The median age in the city was 45.3 years. 20.8% of residents were under the age of 18; 6.6% were between the ages of 18 and 24; 22.1% were from 25 to 44; 26.9% were from 45 to 64; and 23.6% were 65 years of age or older. The gender makeup of the city was 50.5% male and 49.5% female.

===2000 census===
As of the census of 2000, there were 716 people, 338 households, and 201 families residing in the city. The population density was 725.6 PD/sqmi. There were 363 housing units at an average density of 367.8 /sqmi. The racial makeup of the city was 98.88% White, 0.42% Asian, and 0.70% from two or more races.

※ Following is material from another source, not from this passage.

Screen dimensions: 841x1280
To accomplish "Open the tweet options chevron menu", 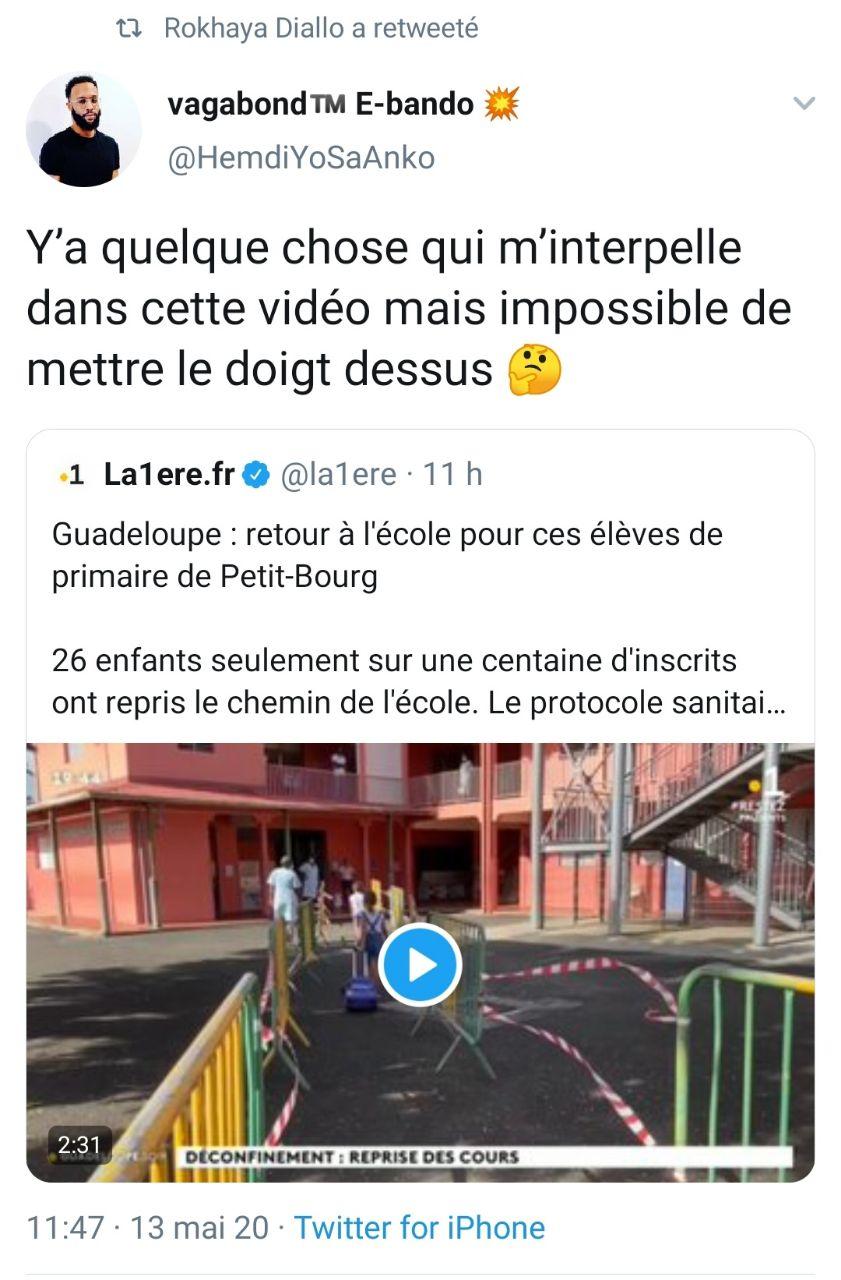I will click(x=803, y=103).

There were 338 households, out of which 23.4% had children under the age of 18 living with them, 53.0% were married couples living together, 4.7% had a female householder with no husband present, and 40.5% were non-families. 37.9% of all households were made up of individuals, and 26.6% had someone living alone who was 65 years of age or older. The average household size was 2.12 and the average family size was 2.81.

In the city, the population was spread out, with 21.8% under the age of 18, 4.6% from 18 to 24, 22.3% from 25 to 44, 23.0% from 45 to 64, and 28.2% who were 65 years of age or older. The median age was 46 years. For every 100 females, there were 82.7 males. For every 100 females age 18 and over, there were 78.9 males.

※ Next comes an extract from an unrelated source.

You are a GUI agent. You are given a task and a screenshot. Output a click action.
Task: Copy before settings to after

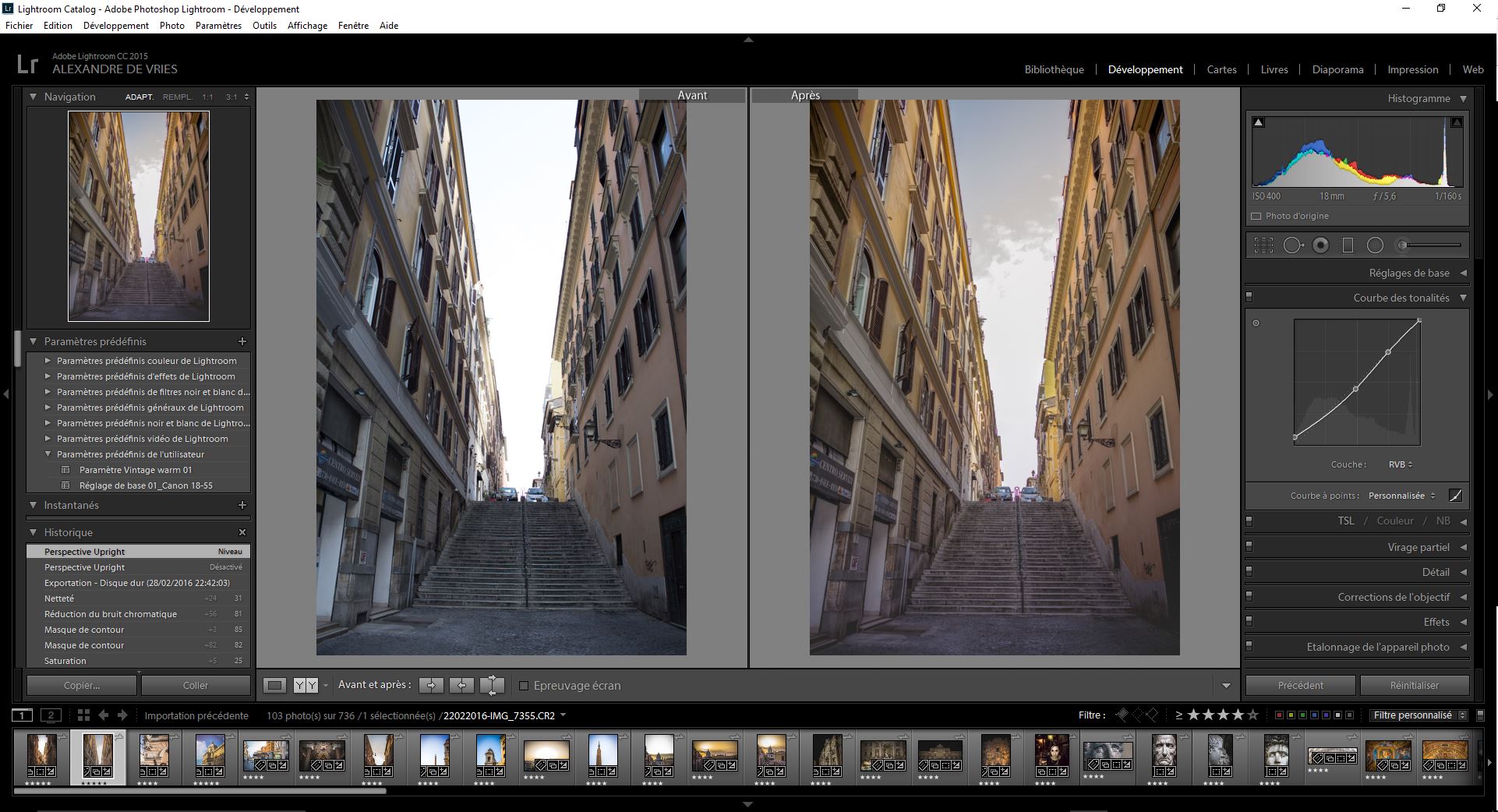tap(431, 686)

The median income for a household in the city was $30,417, and the median income for a family was $38,750. Males had a median income of $30,724 versus $21,250 for females. The per capita income for the city was $17,636. About 4.5% of families and 6.0% of the population were below the poverty line, including 3.9% of those under age 18 and 8.6% of those age 65 or over.

==Education==
AGWSR Community School District operates area public schools. The district formed on July 1, 2001, with the merger of the Wellsburg-Steamboat Rock Community School District and the Ackley–Geneva Community School District. The former was established on July 1, 1992, by the merger of the Steamboat Rock and Wellsburg school districts.